6. **Evaluating Model**. By evaluating model(s) according to metrics, we can ensure the selection of the most optimal combination.


### Data Pre-processing

Data pre-processing is one of the most important and underlooked steps in the ML model development, therefore, we will look at some of the most widely used methods.

#### Missing data

When dealing with missing data, there are a few options available: 
- We can delete the row containing missing data (might be loosing some important data)
- Insert the mean in the place of the missing value (useful when we have numeric data like age, salary, year, etc.)


#### Encoding data

Frequently when dealing with non-numeric (text, etc.) or categorical (positive-negative) data, we want to convert them into numerical values so that model could mathematically understand our data. There are a few methods to do it:

- **One-hot encoding**. Setting the feature in focus to 1, while other values remains 0.
- **Embedding**. Setting all features to numeric value (usually for textual data).


#### Feature scalling

The feature scalling goal is to standardize the independent in the specific range, thus decreasing the computational work. In addition, this helps when multiple independent values have different order of magnitudes (without standardizing, a larger value would take over smaller features).

- **Standardization**
![standartization](https://static.javatpoint.com/tutorial/machine-learning/images/data-preprocessing-machine-learning-9.png)


- **Normalization**
![normalization](https://static.javatpoint.com/tutorial/machine-learning/images/data-preprocessing-machine-learning-10.png)


### Classification of ML

Machine Learning models are classified into three major categories, depending on the nature of the learning "signal" or "response" present to a learning system.

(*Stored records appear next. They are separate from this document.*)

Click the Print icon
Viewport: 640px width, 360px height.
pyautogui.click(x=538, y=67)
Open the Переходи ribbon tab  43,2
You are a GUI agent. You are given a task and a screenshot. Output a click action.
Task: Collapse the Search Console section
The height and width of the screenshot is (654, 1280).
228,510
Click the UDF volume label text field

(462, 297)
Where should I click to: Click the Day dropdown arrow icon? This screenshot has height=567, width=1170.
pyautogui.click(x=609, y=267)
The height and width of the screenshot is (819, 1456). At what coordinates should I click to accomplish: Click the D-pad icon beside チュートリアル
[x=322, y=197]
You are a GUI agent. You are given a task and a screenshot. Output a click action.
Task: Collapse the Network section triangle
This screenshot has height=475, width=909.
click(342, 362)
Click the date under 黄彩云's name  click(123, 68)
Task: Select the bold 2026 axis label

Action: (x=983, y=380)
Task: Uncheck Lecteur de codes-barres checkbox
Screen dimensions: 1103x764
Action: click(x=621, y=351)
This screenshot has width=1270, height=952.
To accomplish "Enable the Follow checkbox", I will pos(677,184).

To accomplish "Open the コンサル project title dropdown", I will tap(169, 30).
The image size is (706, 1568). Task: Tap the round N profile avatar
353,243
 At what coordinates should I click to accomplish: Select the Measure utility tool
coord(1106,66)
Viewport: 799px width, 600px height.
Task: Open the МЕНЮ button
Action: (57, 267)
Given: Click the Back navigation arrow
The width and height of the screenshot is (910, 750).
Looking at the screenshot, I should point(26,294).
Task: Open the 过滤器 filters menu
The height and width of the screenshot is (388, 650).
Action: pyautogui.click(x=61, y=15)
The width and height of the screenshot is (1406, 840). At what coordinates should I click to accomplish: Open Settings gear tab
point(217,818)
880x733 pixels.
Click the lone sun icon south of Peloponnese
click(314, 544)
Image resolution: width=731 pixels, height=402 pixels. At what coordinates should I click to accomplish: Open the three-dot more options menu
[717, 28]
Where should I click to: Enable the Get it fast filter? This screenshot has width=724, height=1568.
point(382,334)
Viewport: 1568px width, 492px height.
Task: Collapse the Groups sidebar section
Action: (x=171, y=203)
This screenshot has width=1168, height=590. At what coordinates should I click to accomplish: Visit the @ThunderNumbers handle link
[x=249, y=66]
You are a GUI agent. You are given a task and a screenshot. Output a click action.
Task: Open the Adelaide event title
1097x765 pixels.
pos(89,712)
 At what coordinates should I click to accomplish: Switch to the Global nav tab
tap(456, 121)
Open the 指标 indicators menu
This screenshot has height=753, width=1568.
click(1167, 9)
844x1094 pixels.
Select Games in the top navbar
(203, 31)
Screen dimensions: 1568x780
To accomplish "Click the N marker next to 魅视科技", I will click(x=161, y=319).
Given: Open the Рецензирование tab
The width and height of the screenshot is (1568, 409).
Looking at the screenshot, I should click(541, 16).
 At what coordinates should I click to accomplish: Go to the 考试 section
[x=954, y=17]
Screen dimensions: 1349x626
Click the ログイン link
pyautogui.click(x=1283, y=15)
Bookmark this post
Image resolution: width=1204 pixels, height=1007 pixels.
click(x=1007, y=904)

- **Supervised Learning**. An algorithm is provided an example data and associated target outputs. After such learning, the model is abble to provide new outputs from new example data. ![supervised](https://www.onemodel.co/hs-fs/hubfs/supervised%20learning.png?width=500&name=supervised%20learning.png)



- **Unsupervised Learning**. Algorithm learns from the example data **without** the associated target output - the model has to determine patterns on its own. This leads to restructuring of the data into new features that might represent a class or new series of (un)correlated values. One of the most common examples of such category would be various clustering algorithms (data is "grouped" according to feature similarities).
![clustering](https://www.ecloudvalley.com/wp-content/uploads/2019/09/Unsupervised-learning.png)


- **Reinforcement Learning**. It is similar to the unsupervised learning in a way that we present the examples without an associated target output. On the other hand, we accompany the example with positive or negative feedback based on the models performance.
![reinforcement learning](https://cdn-images-1.medium.com/max/1600/1*vz3AN1mBUR2cr_jEG8s7Mg.png)


### ML categorization (based on output)

In addition to classification based on the learning, machine learning models can be divided into three categories based on the desired output.

![models](https://www.researchgate.net/profile/Frank_Nielsen2/publication/314626729/figure/fig1/AS:810830673244160@1570328505835/The-three-pillars-of-learning-in-data-science-clustering-flat-or-hierarchical.ppm)


- **Classification**. These types of models have the inputs that are divided into two or more classes and the training end goal is to produce a model that assigns unseen inputs to one or more of these classes. It is usually a supervised learning technique.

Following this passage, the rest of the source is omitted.